In this sense, it mentions the assumptions included in the Penal Code. A first, set out in its article 20 and already mentioned - which raises the possibility "of complete intoxication due to the ingestion of alcoholic beverages and that therefore the person may not be responsible for the events," Martí recalls -; and a second – included in article 21 – where “ingestion slightly affects the cognitive and volitional abilities of the person.” This last article details in its first point that extenuating circumstances are “the causes expressed in the previous chapter [where article 20 is included] when all the necessary requirements to exempt from liability in their respective cases are not met.”

It is in that second case, Martí understands, where Alves's defense takes refuge. "But of course," he clarifies, "the impairment must be very well proven at the time the events were committed, that is, that on that day and at that moment his cognitive and volitional abilities were affected due to alcohol."

He states that it is not enough to verbalize in a trial that one had been drinking. “For this reason they will not apply the mitigating circumstance to you.” It must be proven “and the person who alleges it has to do it”: “The accusation has to prove the facts that are accused of you, but when you aspire to an defense that reduces to a greater or lesser extent your responsibility in an act, it is you who does it.” You have to accredit very well.”

For Melero, it is not easy to prove that a specific alcohol intake has distorted your perception of reality. “You have to undergo an analysis immediately and have a good testimony in which it is said, for example, that it is strange that you drink and commit an action of this type. It would be different if it were said that every time you drink you act that way. There the mitigating circumstance would no longer be covered.”
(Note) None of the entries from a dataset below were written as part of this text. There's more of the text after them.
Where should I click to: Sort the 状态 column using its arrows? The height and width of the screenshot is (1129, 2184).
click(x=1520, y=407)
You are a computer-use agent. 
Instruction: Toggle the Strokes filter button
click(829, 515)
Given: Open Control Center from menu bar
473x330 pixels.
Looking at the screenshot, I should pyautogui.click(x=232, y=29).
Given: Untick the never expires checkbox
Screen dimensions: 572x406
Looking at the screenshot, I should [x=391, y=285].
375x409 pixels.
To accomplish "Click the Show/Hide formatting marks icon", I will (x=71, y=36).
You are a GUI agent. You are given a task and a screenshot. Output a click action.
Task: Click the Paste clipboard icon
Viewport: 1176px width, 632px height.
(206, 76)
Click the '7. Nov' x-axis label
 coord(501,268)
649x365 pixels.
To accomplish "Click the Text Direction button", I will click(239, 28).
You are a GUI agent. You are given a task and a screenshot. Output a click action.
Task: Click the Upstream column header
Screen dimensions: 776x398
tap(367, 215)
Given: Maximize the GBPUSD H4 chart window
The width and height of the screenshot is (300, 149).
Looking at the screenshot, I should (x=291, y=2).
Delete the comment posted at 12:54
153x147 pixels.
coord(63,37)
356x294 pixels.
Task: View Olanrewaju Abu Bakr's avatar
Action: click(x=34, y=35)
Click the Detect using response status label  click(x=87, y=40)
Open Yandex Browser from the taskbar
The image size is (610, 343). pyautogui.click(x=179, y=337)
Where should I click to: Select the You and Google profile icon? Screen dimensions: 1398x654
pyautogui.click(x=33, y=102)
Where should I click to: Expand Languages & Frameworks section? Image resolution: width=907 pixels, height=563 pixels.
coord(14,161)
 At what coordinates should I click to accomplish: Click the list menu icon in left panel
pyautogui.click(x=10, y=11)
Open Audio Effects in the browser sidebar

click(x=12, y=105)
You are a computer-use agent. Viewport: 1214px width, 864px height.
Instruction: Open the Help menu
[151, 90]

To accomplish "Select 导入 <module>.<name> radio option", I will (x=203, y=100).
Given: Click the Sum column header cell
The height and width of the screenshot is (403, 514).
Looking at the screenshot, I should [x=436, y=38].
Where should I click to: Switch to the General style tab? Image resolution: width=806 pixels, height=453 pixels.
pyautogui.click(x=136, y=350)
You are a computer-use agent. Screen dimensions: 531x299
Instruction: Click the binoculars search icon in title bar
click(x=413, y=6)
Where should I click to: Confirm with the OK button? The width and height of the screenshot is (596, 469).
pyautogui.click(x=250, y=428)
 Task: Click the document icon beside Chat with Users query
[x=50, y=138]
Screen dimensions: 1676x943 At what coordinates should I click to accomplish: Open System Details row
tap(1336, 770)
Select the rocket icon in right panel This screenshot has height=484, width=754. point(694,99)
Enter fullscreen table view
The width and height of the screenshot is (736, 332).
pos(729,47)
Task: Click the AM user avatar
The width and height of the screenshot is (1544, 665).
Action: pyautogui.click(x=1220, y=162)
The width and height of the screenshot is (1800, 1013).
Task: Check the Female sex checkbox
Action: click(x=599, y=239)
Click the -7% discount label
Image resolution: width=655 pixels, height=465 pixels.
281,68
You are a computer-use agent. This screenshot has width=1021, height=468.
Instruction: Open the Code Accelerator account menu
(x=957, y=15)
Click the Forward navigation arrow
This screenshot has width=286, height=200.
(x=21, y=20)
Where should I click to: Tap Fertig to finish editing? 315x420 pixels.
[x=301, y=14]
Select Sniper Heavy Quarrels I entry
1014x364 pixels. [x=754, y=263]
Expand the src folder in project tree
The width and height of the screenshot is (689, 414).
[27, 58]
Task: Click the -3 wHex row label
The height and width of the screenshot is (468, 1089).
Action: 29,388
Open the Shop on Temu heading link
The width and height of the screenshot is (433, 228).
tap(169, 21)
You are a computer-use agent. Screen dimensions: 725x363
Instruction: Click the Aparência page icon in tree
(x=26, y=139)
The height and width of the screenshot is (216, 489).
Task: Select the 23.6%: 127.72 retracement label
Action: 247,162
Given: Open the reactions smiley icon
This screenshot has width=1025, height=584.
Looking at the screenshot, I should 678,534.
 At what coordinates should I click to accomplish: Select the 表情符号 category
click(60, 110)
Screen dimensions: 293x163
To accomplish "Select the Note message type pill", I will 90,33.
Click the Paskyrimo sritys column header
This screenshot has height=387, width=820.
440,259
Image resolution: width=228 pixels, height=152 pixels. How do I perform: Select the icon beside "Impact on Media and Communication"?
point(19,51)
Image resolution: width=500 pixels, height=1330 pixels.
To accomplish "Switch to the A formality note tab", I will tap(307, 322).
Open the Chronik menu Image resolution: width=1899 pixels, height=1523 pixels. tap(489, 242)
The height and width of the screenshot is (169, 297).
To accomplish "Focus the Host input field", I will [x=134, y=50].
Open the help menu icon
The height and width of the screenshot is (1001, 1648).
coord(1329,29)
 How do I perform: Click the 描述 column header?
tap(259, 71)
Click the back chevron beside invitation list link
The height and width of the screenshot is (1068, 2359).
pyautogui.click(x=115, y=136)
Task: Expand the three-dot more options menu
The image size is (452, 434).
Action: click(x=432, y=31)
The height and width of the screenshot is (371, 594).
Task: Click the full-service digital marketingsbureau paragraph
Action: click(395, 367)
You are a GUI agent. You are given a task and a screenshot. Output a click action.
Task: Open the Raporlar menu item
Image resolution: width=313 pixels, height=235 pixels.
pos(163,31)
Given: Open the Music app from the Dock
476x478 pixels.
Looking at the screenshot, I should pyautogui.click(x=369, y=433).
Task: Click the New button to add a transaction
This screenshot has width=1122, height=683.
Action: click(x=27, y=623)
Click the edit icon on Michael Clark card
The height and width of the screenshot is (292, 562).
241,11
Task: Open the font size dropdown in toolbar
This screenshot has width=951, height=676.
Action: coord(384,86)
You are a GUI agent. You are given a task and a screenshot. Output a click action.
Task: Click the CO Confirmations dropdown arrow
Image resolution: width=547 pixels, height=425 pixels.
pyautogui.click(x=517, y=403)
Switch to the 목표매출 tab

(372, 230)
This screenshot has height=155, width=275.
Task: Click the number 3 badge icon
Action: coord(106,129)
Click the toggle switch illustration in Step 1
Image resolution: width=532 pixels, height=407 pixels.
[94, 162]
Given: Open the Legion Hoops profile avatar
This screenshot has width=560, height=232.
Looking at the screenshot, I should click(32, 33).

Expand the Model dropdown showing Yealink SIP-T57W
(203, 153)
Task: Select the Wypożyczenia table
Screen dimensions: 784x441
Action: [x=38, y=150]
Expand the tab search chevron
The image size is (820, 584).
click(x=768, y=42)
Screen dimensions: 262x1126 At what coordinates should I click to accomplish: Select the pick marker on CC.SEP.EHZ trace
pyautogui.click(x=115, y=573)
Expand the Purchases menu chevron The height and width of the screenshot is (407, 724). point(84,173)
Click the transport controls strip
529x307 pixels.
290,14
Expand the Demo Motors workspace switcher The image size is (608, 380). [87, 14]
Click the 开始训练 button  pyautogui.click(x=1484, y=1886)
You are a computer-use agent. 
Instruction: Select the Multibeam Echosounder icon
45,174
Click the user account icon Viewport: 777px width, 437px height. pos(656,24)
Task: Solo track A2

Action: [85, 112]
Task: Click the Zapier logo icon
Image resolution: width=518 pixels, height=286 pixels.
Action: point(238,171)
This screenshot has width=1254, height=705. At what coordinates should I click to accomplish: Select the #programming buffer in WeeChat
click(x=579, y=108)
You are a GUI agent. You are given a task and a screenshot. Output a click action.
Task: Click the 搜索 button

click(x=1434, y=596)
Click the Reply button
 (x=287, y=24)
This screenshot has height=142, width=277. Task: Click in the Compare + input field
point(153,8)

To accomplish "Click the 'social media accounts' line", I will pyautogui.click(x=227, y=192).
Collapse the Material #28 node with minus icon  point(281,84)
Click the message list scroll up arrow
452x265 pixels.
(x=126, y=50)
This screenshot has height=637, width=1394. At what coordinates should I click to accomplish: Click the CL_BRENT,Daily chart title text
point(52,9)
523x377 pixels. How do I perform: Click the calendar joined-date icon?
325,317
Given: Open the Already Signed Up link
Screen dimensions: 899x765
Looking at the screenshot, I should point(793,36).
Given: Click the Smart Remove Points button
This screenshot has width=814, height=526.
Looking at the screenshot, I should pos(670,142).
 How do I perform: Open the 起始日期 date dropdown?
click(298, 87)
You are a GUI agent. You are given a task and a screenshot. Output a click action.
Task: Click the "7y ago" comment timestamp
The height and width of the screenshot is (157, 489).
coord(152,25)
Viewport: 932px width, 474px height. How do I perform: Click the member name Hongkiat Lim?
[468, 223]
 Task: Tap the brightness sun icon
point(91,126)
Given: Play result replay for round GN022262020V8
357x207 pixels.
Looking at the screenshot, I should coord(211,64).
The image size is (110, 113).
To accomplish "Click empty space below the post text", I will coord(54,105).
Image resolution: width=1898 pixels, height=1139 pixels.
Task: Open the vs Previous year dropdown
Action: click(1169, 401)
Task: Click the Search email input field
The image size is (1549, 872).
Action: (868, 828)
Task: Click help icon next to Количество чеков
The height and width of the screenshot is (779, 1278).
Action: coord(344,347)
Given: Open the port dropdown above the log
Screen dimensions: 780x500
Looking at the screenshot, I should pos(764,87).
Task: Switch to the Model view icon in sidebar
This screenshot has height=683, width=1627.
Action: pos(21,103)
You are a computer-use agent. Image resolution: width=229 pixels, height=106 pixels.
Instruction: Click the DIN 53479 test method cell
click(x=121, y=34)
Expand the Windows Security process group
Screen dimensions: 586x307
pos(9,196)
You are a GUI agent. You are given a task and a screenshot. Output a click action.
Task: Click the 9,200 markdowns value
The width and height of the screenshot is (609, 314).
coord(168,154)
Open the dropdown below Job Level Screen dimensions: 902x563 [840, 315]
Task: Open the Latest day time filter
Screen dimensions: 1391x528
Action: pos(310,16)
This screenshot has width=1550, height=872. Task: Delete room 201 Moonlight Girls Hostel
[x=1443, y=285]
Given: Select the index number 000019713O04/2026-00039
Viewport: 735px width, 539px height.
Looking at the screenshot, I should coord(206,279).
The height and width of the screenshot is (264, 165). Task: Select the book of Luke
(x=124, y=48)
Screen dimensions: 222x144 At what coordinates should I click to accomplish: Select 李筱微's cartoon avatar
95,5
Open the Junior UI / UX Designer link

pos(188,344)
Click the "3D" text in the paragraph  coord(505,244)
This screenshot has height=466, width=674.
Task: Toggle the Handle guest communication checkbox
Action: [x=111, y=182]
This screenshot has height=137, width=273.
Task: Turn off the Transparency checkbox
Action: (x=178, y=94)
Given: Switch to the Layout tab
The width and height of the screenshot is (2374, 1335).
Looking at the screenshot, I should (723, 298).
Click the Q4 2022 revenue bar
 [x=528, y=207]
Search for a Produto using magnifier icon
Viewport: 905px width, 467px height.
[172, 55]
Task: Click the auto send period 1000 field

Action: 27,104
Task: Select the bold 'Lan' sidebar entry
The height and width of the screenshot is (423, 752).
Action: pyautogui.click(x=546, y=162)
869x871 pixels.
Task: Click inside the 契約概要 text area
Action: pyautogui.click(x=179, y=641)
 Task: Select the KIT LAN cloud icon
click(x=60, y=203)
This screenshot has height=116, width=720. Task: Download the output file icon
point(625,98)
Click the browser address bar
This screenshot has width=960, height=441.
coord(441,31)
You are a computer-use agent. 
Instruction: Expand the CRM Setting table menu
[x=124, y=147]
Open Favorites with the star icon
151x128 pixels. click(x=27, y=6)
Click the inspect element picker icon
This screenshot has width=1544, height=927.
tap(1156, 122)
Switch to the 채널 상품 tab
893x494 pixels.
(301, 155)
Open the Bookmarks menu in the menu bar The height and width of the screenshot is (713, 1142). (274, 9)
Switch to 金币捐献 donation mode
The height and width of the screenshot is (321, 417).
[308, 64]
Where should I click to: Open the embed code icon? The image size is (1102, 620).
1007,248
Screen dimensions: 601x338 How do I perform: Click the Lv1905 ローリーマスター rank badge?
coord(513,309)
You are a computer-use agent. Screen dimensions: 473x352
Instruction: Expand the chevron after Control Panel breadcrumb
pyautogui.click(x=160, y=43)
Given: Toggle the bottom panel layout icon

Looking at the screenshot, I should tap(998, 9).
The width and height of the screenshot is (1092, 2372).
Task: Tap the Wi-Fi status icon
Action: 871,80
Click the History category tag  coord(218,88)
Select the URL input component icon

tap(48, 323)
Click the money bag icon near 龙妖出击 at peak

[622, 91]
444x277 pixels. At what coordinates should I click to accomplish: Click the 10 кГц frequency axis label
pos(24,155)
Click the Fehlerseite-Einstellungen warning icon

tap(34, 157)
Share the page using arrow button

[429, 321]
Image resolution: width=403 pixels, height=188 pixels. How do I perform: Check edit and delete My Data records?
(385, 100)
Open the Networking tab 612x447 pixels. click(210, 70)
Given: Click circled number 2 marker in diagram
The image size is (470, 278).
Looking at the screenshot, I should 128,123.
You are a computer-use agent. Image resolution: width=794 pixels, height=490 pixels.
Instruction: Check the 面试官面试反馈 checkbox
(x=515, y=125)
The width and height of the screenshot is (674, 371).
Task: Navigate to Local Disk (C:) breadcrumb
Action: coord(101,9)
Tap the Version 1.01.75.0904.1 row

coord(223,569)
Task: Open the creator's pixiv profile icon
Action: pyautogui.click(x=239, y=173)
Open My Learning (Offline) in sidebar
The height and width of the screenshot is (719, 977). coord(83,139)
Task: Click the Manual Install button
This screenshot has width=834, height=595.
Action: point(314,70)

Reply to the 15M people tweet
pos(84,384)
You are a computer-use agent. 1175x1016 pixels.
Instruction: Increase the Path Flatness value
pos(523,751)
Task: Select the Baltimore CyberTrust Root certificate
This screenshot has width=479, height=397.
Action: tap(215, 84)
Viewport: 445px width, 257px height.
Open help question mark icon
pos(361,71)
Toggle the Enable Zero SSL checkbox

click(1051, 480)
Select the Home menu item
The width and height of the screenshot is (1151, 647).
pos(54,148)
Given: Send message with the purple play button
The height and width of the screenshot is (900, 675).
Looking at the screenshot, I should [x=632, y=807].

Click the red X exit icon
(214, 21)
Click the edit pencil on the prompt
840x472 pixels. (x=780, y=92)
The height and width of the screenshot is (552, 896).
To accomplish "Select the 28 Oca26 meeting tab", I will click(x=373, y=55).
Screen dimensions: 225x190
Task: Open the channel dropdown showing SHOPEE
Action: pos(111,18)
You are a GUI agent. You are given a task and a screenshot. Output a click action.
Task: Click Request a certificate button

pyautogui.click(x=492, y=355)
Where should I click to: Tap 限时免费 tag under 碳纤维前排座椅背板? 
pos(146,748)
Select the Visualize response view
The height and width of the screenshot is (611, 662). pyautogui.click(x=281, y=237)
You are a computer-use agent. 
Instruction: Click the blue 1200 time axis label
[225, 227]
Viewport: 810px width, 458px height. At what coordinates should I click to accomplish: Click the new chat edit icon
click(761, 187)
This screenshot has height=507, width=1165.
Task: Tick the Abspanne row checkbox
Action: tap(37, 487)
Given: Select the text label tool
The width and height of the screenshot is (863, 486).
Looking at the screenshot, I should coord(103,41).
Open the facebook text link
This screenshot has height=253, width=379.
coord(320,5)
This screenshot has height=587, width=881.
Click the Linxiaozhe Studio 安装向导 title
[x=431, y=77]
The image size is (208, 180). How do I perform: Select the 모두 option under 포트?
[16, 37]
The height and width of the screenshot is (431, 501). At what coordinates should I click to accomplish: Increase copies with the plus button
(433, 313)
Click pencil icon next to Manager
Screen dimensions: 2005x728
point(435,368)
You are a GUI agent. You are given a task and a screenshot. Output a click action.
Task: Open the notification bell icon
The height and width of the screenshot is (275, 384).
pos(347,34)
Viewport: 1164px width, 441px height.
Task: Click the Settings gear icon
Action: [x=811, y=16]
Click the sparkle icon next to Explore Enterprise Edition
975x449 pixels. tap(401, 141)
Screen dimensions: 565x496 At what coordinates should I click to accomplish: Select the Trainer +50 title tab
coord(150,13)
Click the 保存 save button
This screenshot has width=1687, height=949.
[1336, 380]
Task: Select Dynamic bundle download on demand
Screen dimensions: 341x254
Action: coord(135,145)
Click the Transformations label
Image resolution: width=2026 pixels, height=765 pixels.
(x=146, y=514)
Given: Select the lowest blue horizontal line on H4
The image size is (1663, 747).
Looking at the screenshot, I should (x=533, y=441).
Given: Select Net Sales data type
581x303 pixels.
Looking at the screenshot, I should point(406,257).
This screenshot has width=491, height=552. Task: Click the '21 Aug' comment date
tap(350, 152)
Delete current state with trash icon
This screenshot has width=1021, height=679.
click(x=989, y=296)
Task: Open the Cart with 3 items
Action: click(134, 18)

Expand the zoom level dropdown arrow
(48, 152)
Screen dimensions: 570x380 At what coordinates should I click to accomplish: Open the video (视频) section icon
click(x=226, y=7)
It is for all these reasons that the norm makes sense as long as it can be demonstrated, something that is not easy, that there was an alteration of perception. He explains that this problem is “very worked on in the field of drugs”: “It has to occur either within a period of severe abstinence or in the case of severe intoxication.” He defends that the law and the courts tend, in general, to be “more understanding with drug addicts than with alcohol consumption.”